EXERCISE:
Rewrite the entries below, changing "dropdown" to "pull-down" wherever it appears and leaving everything else the same.

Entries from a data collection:
*****
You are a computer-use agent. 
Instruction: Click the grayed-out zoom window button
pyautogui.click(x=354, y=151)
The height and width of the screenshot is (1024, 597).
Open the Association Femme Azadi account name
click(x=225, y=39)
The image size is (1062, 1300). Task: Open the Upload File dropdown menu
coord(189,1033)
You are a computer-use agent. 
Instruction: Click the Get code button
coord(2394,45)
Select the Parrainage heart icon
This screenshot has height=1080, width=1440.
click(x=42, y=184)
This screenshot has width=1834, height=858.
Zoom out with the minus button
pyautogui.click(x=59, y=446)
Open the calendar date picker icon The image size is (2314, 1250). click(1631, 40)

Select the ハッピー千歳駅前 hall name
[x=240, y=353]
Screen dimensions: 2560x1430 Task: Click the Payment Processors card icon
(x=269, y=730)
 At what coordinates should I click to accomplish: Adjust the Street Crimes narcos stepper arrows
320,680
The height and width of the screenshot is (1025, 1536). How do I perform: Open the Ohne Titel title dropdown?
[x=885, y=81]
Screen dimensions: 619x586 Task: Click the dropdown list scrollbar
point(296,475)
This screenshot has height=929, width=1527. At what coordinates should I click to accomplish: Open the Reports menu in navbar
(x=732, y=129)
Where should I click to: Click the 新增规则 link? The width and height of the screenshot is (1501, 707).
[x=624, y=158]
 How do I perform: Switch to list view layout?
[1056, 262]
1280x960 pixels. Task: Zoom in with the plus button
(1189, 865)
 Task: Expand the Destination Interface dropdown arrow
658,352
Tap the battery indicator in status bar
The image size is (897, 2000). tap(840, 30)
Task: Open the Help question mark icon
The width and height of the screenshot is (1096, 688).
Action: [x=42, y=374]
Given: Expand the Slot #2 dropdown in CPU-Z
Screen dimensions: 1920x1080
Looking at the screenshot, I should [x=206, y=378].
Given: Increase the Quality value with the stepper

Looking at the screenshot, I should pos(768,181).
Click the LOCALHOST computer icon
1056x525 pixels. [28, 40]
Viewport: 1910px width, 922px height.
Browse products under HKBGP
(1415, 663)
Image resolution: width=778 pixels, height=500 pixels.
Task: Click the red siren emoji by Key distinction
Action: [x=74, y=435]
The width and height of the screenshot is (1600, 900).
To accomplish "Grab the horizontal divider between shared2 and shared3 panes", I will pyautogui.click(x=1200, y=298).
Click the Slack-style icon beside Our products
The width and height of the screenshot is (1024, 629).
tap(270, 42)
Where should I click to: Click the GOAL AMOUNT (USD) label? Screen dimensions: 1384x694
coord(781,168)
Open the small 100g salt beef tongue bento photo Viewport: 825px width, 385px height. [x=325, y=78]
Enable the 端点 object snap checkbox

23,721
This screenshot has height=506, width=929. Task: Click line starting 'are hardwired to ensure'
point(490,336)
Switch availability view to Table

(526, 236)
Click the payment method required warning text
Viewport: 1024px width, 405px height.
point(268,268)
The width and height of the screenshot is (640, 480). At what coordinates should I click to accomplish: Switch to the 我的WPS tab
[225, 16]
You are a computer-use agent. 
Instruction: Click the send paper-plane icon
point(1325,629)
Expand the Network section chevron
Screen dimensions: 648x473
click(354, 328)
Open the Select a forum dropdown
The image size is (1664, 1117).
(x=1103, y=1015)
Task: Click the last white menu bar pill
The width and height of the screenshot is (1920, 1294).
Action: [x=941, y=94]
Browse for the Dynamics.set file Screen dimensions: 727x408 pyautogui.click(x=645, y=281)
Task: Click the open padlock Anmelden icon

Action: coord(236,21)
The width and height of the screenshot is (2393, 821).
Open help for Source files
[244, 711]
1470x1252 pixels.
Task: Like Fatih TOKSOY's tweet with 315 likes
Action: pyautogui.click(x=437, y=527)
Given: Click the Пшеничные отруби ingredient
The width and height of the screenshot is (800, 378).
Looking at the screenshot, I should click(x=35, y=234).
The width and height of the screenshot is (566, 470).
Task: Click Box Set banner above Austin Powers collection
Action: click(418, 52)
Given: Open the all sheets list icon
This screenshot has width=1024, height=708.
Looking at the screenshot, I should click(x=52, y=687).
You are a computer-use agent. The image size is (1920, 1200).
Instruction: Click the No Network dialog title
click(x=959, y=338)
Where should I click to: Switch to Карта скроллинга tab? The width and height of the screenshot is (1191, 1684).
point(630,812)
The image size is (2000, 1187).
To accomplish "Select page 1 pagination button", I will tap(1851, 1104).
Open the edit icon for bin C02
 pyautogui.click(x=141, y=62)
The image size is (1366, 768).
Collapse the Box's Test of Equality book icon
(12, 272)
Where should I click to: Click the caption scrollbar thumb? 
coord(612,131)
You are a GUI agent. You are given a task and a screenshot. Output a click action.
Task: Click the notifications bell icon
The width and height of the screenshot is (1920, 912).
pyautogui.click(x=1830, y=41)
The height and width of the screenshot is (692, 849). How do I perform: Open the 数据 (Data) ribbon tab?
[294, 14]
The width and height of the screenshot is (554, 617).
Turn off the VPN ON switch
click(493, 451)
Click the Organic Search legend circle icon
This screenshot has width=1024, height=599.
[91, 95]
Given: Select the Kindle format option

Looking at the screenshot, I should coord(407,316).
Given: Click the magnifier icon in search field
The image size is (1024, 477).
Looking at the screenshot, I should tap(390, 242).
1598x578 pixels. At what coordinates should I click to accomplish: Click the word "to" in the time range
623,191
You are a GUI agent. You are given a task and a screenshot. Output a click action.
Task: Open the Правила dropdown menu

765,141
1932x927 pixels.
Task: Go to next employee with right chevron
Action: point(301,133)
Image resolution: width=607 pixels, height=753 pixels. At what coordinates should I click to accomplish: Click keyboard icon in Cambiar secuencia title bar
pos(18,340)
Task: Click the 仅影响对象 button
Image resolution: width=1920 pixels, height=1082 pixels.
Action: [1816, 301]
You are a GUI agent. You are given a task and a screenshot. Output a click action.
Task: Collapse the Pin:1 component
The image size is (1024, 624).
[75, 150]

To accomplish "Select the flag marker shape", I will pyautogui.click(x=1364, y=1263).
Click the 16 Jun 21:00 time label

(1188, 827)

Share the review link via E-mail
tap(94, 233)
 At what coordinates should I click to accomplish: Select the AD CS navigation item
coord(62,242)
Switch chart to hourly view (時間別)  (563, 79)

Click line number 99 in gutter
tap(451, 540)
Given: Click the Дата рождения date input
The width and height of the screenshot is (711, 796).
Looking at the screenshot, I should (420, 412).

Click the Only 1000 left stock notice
*****
ANSWER BELOW:
You are a computer-use agent. 
Instruction: Click the grayed-out zoom window button
pyautogui.click(x=354, y=151)
The height and width of the screenshot is (1024, 597).
Open the Association Femme Azadi account name
click(x=225, y=39)
The image size is (1062, 1300). Task: Open the Upload File pull-down menu
coord(189,1033)
You are a computer-use agent. 
Instruction: Click the Get code button
coord(2394,45)
Select the Parrainage heart icon
This screenshot has height=1080, width=1440.
click(x=42, y=184)
This screenshot has width=1834, height=858.
Zoom out with the minus button
pyautogui.click(x=59, y=446)
Open the calendar date picker icon The image size is (2314, 1250). click(1631, 40)

Select the ハッピー千歳駅前 hall name
[x=240, y=353]
Screen dimensions: 2560x1430 Task: Click the Payment Processors card icon
(x=269, y=730)
 At what coordinates should I click to accomplish: Adjust the Street Crimes narcos stepper arrows
320,680
The height and width of the screenshot is (1025, 1536). How do I perform: Open the Ohne Titel title pull-down?
[x=885, y=81]
Screen dimensions: 619x586 Task: Click the pull-down list scrollbar
point(296,475)
This screenshot has height=929, width=1527. At what coordinates should I click to accomplish: Open the Reports menu in navbar
(x=732, y=129)
Where should I click to: Click the 新增规则 link? The width and height of the screenshot is (1501, 707).
[x=624, y=158]
 How do I perform: Switch to list view layout?
[1056, 262]
1280x960 pixels. Task: Zoom in with the plus button
(1189, 865)
 Task: Expand the Destination Interface pull-down arrow
658,352
Tap the battery indicator in status bar
The image size is (897, 2000). tap(840, 30)
Task: Open the Help question mark icon
The width and height of the screenshot is (1096, 688).
Action: [x=42, y=374]
Given: Expand the Slot #2 pull-down in CPU-Z
Screen dimensions: 1920x1080
Looking at the screenshot, I should [x=206, y=378].
Given: Increase the Quality value with the stepper

Looking at the screenshot, I should pos(768,181).
Click the LOCALHOST computer icon
1056x525 pixels. [28, 40]
Viewport: 1910px width, 922px height.
Browse products under HKBGP
(1415, 663)
Image resolution: width=778 pixels, height=500 pixels.
Task: Click the red siren emoji by Key distinction
Action: [x=74, y=435]
The width and height of the screenshot is (1600, 900).
To accomplish "Grab the horizontal divider between shared2 and shared3 panes", I will pyautogui.click(x=1200, y=298).
Click the Slack-style icon beside Our products
The width and height of the screenshot is (1024, 629).
tap(270, 42)
Where should I click to: Click the GOAL AMOUNT (USD) label? Screen dimensions: 1384x694
coord(781,168)
Open the small 100g salt beef tongue bento photo Viewport: 825px width, 385px height. [x=325, y=78]
Enable the 端点 object snap checkbox

23,721
This screenshot has height=506, width=929. Task: Click line starting 'are hardwired to ensure'
point(490,336)
Switch availability view to Table

(526, 236)
Click the payment method required warning text
Viewport: 1024px width, 405px height.
point(268,268)
The width and height of the screenshot is (640, 480). At what coordinates should I click to accomplish: Switch to the 我的WPS tab
[225, 16]
You are a computer-use agent. 
Instruction: Click the send paper-plane icon
point(1325,629)
Expand the Network section chevron
Screen dimensions: 648x473
click(354, 328)
Open the Select a forum pull-down
The image size is (1664, 1117).
(x=1103, y=1015)
Task: Click the last white menu bar pill
The width and height of the screenshot is (1920, 1294).
Action: [x=941, y=94]
Browse for the Dynamics.set file Screen dimensions: 727x408 pyautogui.click(x=645, y=281)
Task: Click the open padlock Anmelden icon

Action: coord(236,21)
The width and height of the screenshot is (2393, 821).
Open help for Source files
[244, 711]
1470x1252 pixels.
Task: Like Fatih TOKSOY's tweet with 315 likes
Action: pyautogui.click(x=437, y=527)
Given: Click the Пшеничные отруби ingredient
The width and height of the screenshot is (800, 378).
Looking at the screenshot, I should click(x=35, y=234).
The width and height of the screenshot is (566, 470).
Task: Click Box Set banner above Austin Powers collection
Action: click(418, 52)
Given: Open the all sheets list icon
This screenshot has width=1024, height=708.
Looking at the screenshot, I should click(x=52, y=687).
You are a computer-use agent. The image size is (1920, 1200).
Instruction: Click the No Network dialog title
click(x=959, y=338)
Where should I click to: Switch to Карта скроллинга tab? The width and height of the screenshot is (1191, 1684).
point(630,812)
The image size is (2000, 1187).
To accomplish "Select page 1 pagination button", I will tap(1851, 1104).
Open the edit icon for bin C02
 pyautogui.click(x=141, y=62)
The image size is (1366, 768).
Collapse the Box's Test of Equality book icon
(12, 272)
Where should I click to: Click the caption scrollbar thumb? 
coord(612,131)
You are a GUI agent. You are given a task and a screenshot. Output a click action.
Task: Click the notifications bell icon
The width and height of the screenshot is (1920, 912).
pyautogui.click(x=1830, y=41)
The height and width of the screenshot is (692, 849). How do I perform: Open the 数据 (Data) ribbon tab?
[294, 14]
The width and height of the screenshot is (554, 617).
Turn off the VPN ON switch
click(493, 451)
Click the Organic Search legend circle icon
This screenshot has width=1024, height=599.
[91, 95]
Given: Select the Kindle format option

Looking at the screenshot, I should coord(407,316).
Given: Click the magnifier icon in search field
The image size is (1024, 477).
Looking at the screenshot, I should tap(390, 242).
1598x578 pixels. At what coordinates should I click to accomplish: Click the word "to" in the time range
623,191
You are a GUI agent. You are given a task and a screenshot. Output a click action.
Task: Open the Правила pull-down menu

765,141
1932x927 pixels.
Task: Go to next employee with right chevron
Action: point(301,133)
Image resolution: width=607 pixels, height=753 pixels. At what coordinates should I click to accomplish: Click keyboard icon in Cambiar secuencia title bar
pos(18,340)
Task: Click the 仅影响对象 button
Image resolution: width=1920 pixels, height=1082 pixels.
Action: [1816, 301]
You are a GUI agent. You are given a task and a screenshot. Output a click action.
Task: Collapse the Pin:1 component
The image size is (1024, 624).
[75, 150]

To accomplish "Select the flag marker shape", I will pyautogui.click(x=1364, y=1263).
Click the 16 Jun 21:00 time label

(1188, 827)

Share the review link via E-mail
tap(94, 233)
 At what coordinates should I click to accomplish: Select the AD CS navigation item
coord(62,242)
Switch chart to hourly view (時間別)  (563, 79)

Click line number 99 in gutter
tap(451, 540)
Given: Click the Дата рождения date input
The width and height of the screenshot is (711, 796).
Looking at the screenshot, I should (420, 412).

Click the Only 1000 left stock notice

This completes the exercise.